• _What is needed_: Arrange the records below, from the line containing "Task: Click the file icon after 护层 text" through the line containing "tap(67, 235)", as a two-column CSV with the columns instruction and click. Put each record's text and its answer in one quoted field apiece with line breaks replaced by spaces, one row per record, and leave out the pictures.

-- start --

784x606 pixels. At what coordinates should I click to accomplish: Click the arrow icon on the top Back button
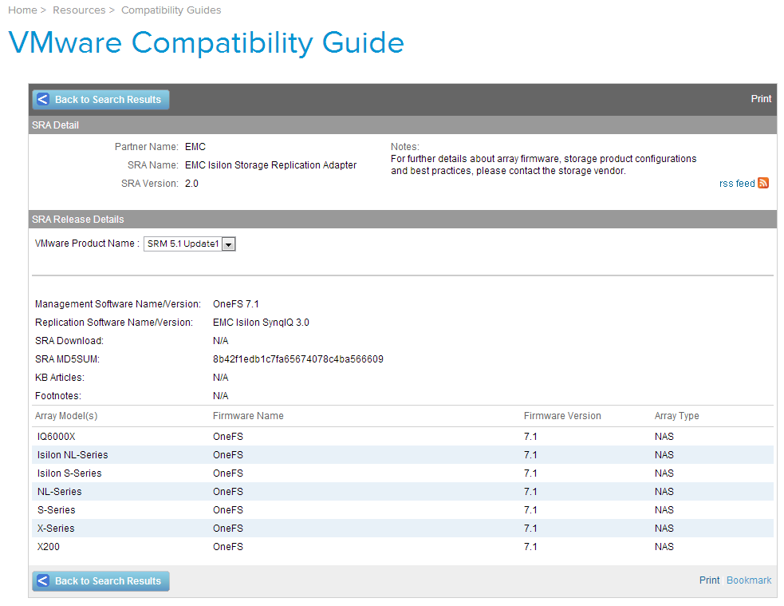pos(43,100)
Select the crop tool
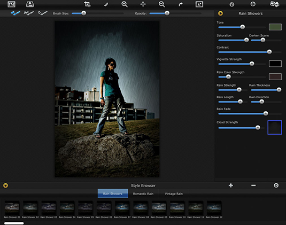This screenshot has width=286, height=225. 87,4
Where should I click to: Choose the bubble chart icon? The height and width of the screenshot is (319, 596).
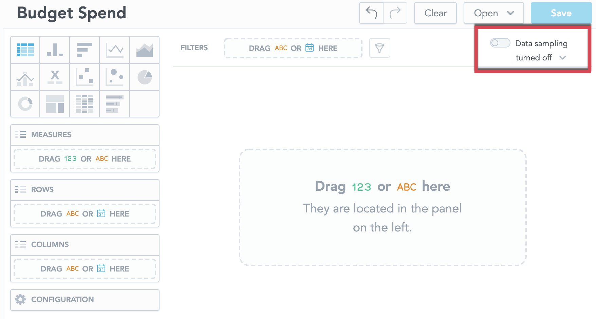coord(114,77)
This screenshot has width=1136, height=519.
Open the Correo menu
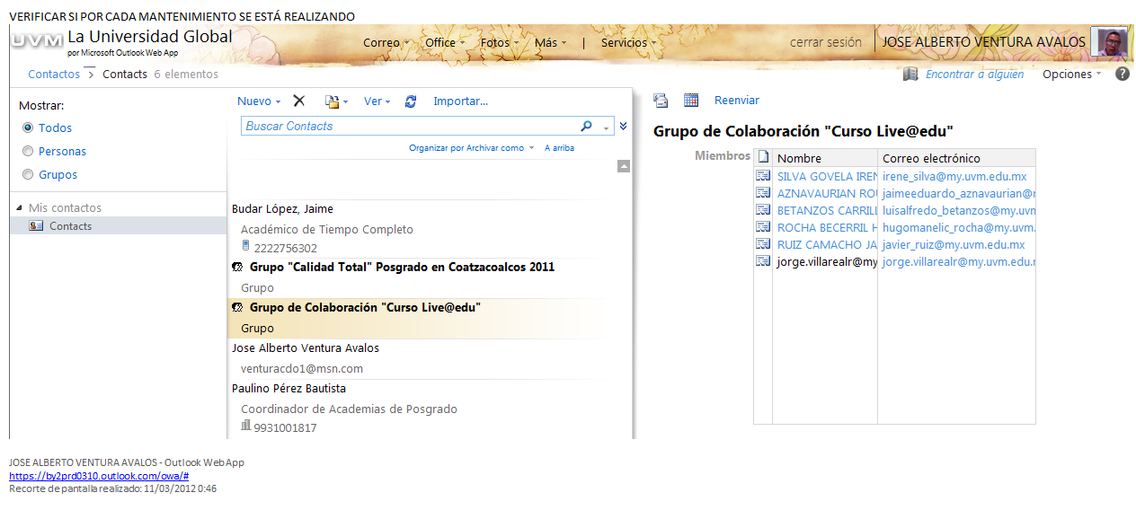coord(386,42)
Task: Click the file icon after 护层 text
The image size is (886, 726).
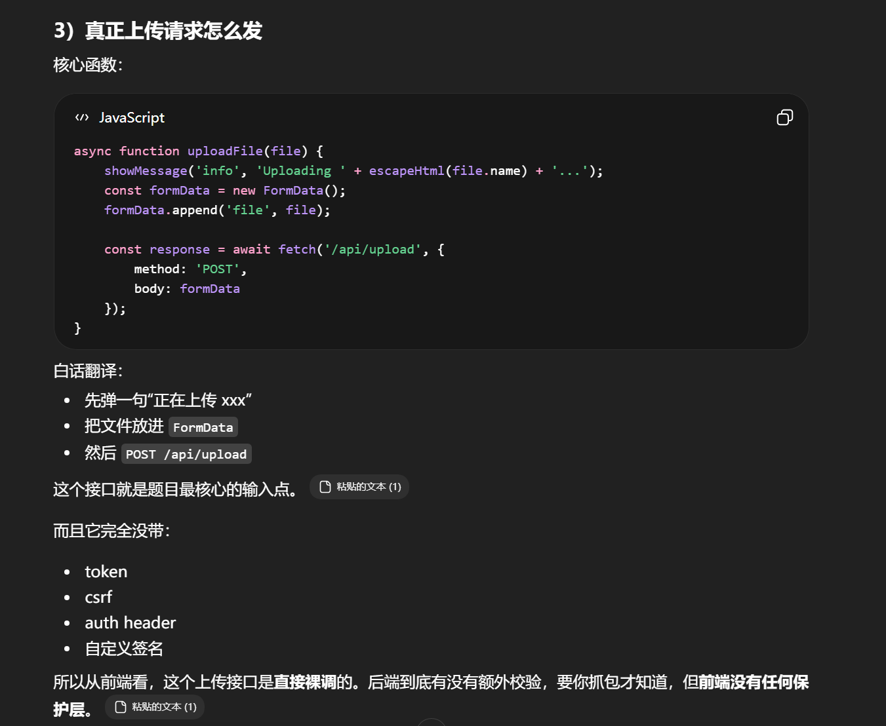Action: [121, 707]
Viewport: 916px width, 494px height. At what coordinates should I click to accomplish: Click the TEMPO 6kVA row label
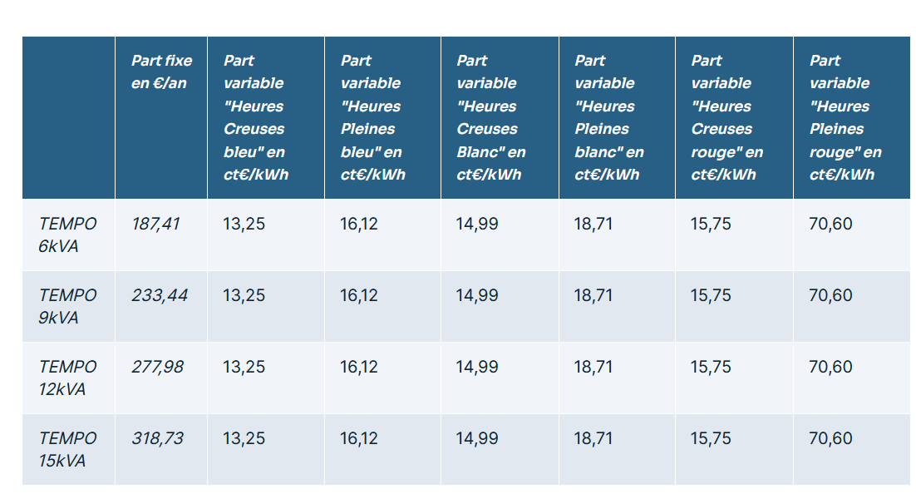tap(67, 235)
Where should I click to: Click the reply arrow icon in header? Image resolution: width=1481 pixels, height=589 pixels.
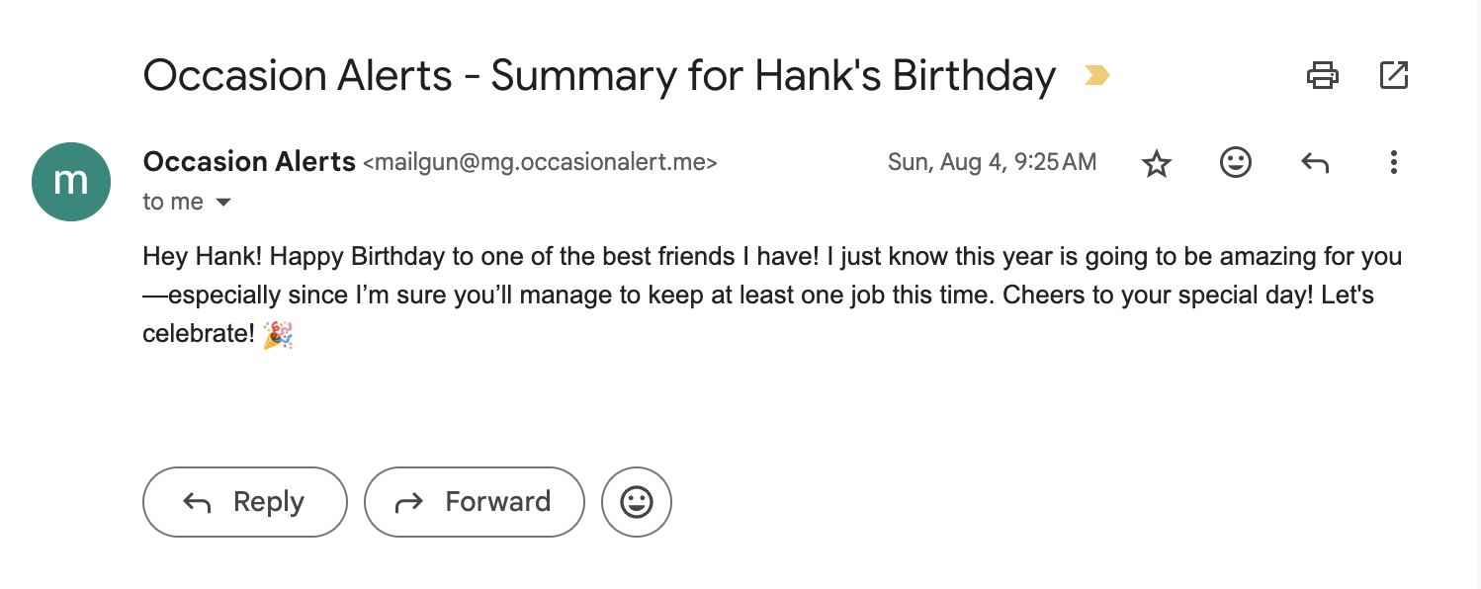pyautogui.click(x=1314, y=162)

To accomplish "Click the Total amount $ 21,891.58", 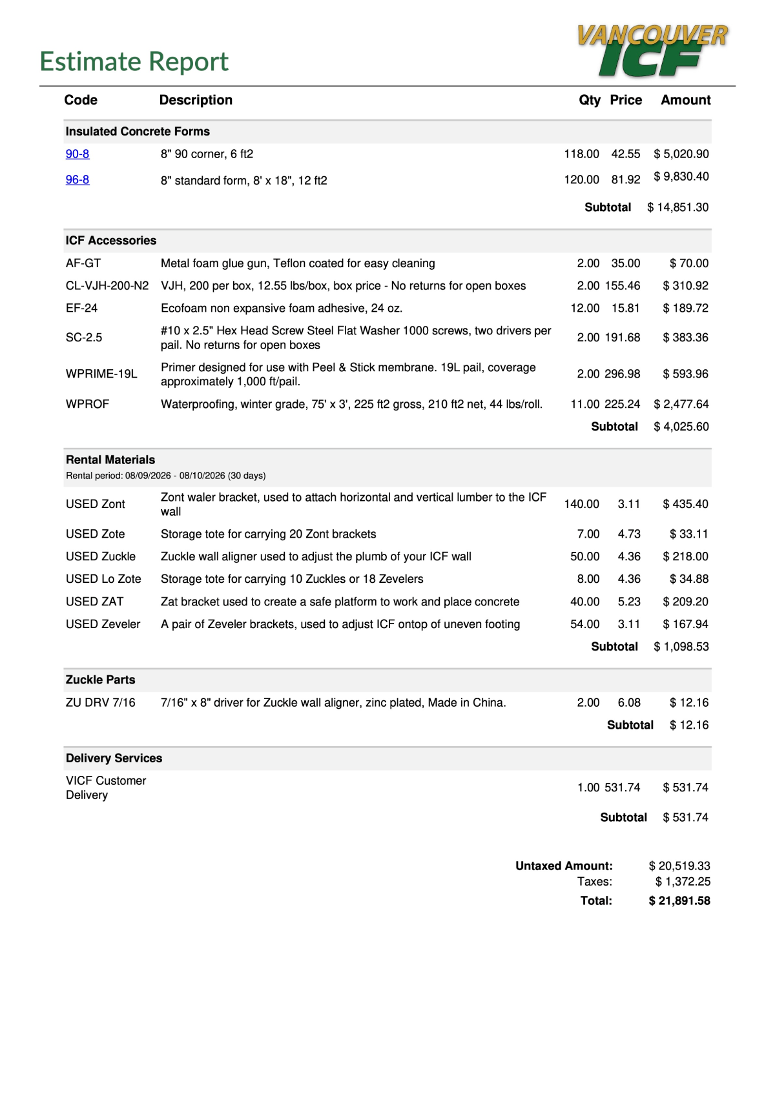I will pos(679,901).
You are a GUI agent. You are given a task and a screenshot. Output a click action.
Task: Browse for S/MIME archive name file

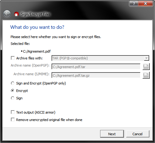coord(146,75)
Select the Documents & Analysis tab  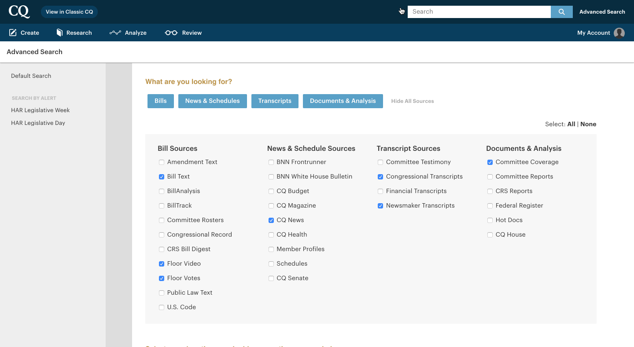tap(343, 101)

-- end --

• _The reply_:
instruction,click
"Task: Click the file icon after 护层 text The image size is (886, 726).","Action: [121, 707]"
"Viewport: 916px width, 494px height. At what coordinates should I click to accomplish: Click the TEMPO 6kVA row label","tap(67, 235)"